Click to expand query
WITH saturations AS (
SELECT
*
FROM
auto_increment_saturation ()
),
max_values AS (
SELECT
(histogram_bounds::text::int8[])[array_upper(histogram_bounds, 1)] AS largest_value,
tablename,
attname
FROM
pg_stats
)
SELECT
largest_value,
table_name,
row_saturation,
sequence_value,
ABS(largest_value - sequence_value) AS delta
FROM
saturations
INNER JOIN max_values ON saturations.table_name = max_values.tablename
AND saturations.column_name = max_values.attname
ORDER BY
delta DESC
LIMIT 40;
And the results look good to me:
largest_value | table_name | row_saturation | sequence_value | delta
---------------+--------------------------------------+----------------+----------------+---------
1004652501 | system_note_metadata | 0.46864215 | 1006401331 | 1748830
476987413 | ci_pipeline_variables | 0.22244309 | 477692881 | 705468
490584119 | deployments | 0.22873919 | 491213667 | 629548
577976208 | ci_pipelines | 0.2693658 | 578458615 | 482407
321355514 | todos | 0.14985073 | 321801998 | 446484
92109814 | merge_request_assignees | 0.043023333 | 92391905 | 282091
64250201 | approvals | 0.030025 | 64478197 | 227996
257619700 | label_links | 0.12006791 | 257843866 | 224166
265752024 | lfs_objects_projects | 0.1238513 | 265968644 | 216620
98551386 | oauth_access_tokens | 0.045984253 | 98750434 | 199048
67890189 | note_diff_files | 0.031699948 | 68075116 | 184927
80381642 | uploads | 0.037486024 | 80500626 | 118984
25015845 | ci_sources_pipelines | 0.011693623 | 25111865 | 96020
58424982 | gpg_signatures | 0.027248267 | 58515209 | 90227
61765195 | notification_settings | 0.02880333 | 61854678 | 89483
46927462 | project_features | 0.021890186 | 47008818 | 81356
77622223 | members | 0.03618322 | 77702870 | 80647
55115349 | user_agent_details | 0.025695788 | 55181283 | 65934
There seems to be a fairly linear margin of error of about ~0.1% commensurate to the current largest value, so I believe that we can rely on this method to safely assess a rough estimate of the largest ID in each column that we track.
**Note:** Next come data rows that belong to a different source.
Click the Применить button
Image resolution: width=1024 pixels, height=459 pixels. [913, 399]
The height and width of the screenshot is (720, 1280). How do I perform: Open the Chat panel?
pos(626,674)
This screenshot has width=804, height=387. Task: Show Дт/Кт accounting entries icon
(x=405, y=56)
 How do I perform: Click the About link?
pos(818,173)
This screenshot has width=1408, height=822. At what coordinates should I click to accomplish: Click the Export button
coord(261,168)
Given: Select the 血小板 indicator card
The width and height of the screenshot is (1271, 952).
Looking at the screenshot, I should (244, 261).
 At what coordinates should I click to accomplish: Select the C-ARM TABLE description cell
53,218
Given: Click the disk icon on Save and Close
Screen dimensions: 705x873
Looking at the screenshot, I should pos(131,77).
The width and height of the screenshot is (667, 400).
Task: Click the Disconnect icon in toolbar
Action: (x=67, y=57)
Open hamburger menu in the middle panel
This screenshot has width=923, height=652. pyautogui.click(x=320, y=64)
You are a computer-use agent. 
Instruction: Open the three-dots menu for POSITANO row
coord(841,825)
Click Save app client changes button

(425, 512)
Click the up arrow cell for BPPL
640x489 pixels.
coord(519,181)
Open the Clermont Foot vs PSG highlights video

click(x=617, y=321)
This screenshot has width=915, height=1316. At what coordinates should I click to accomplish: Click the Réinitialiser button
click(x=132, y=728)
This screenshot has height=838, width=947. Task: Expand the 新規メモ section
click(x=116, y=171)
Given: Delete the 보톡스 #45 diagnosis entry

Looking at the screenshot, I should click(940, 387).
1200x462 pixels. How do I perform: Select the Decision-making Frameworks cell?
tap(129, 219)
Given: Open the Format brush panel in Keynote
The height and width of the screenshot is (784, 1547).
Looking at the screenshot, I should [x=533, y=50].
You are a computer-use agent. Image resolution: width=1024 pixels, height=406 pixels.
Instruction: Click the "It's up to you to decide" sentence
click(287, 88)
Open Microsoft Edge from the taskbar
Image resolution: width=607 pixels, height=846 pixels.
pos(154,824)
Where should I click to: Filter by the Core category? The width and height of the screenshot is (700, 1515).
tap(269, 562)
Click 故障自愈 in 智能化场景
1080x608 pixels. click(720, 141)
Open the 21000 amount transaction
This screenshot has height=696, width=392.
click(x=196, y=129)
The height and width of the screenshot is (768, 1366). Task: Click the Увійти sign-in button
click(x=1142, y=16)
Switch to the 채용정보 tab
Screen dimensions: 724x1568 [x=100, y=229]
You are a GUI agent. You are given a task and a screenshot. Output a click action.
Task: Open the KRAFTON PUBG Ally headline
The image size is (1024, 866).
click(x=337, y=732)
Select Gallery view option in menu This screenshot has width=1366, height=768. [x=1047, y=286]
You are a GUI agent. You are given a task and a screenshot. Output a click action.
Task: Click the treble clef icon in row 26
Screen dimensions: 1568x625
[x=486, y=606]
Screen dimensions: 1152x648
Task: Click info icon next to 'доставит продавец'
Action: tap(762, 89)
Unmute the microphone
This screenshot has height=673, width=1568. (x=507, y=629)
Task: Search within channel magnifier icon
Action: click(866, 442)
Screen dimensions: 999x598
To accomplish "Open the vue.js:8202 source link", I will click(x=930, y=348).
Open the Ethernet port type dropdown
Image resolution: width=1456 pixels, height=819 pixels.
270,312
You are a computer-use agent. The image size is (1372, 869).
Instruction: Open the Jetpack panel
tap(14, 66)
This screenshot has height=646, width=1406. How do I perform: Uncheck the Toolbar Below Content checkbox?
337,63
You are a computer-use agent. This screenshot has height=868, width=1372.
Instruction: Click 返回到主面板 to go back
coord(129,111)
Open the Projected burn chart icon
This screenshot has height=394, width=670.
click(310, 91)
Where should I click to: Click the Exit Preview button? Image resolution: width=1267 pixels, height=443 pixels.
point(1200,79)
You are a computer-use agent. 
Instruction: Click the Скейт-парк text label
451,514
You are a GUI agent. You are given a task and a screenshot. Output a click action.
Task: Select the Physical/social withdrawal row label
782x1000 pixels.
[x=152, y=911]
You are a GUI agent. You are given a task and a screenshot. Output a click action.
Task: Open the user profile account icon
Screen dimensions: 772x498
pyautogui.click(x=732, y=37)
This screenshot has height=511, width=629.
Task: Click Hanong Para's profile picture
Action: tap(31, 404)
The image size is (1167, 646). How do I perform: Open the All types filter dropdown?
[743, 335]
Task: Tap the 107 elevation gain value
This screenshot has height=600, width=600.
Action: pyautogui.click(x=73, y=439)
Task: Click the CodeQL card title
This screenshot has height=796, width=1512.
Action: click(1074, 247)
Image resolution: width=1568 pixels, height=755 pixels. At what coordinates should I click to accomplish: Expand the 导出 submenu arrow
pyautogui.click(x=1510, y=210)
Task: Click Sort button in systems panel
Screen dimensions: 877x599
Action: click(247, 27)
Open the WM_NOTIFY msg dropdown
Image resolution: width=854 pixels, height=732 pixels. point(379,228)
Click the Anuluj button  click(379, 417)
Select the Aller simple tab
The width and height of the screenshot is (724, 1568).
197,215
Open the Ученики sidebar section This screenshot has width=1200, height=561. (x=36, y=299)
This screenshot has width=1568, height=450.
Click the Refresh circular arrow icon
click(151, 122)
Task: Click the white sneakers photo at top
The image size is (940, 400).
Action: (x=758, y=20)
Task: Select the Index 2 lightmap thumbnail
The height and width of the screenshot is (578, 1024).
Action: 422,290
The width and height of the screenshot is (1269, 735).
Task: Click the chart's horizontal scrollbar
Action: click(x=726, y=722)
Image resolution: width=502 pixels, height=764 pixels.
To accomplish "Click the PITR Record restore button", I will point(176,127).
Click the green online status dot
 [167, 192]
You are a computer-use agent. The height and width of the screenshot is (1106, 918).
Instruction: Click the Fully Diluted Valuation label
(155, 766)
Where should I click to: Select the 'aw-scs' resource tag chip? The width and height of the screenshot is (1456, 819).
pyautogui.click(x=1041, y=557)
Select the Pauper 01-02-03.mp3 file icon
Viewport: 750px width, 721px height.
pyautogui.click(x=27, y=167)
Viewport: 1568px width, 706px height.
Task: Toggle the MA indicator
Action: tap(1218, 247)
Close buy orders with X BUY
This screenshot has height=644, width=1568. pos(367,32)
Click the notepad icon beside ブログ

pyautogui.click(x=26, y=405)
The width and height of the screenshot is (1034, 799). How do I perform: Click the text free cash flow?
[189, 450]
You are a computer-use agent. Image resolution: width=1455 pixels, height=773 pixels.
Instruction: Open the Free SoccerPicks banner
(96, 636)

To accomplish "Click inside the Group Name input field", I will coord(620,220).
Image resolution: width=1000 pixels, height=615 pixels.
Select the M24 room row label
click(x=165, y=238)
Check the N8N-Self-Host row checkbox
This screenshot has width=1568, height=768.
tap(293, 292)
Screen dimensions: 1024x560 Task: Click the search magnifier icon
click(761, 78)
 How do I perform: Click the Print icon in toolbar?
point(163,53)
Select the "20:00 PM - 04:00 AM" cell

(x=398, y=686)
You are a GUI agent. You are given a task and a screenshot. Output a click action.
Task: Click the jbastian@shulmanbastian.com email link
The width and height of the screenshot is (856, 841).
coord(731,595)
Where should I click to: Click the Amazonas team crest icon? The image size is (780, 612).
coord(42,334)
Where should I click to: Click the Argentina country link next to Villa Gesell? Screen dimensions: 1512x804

Of course, my method only compares columns where there is a very uniform distribution of values so I believe that there could be columns where histogram_bounds
has a higher margin for error, but upon analyzing the output of Simon's query, it looks like all of the columns selected are ID columns anyway. I am confident in this method to give us useful metrics.
Note on performance
This is not the most performant query. There are two factors that affect this:
- One of the heaviest operations is due to a join that takes place which AFAIK we have no control over (an intermediate join when we join pg_stats against pg_attribute).
- We have to read every single
histogram_bounds
field to grab the last member for every int4 in the DB.
There are ways to solve these problems, but for simplicity we should try to stick to a single query. Although it is on the heavier side (1.5-2s), we only have to run it occasionally.
@reprazent I was wondering if you could help with the following:
- Is there a way we can run this less frequently?
- We don't need to run on every single DB system, can we isolate it to only run on one replica?
Also, I am presenting the column name, the current value, and the column max value. Will this work for our needs in generating a percentage downstream?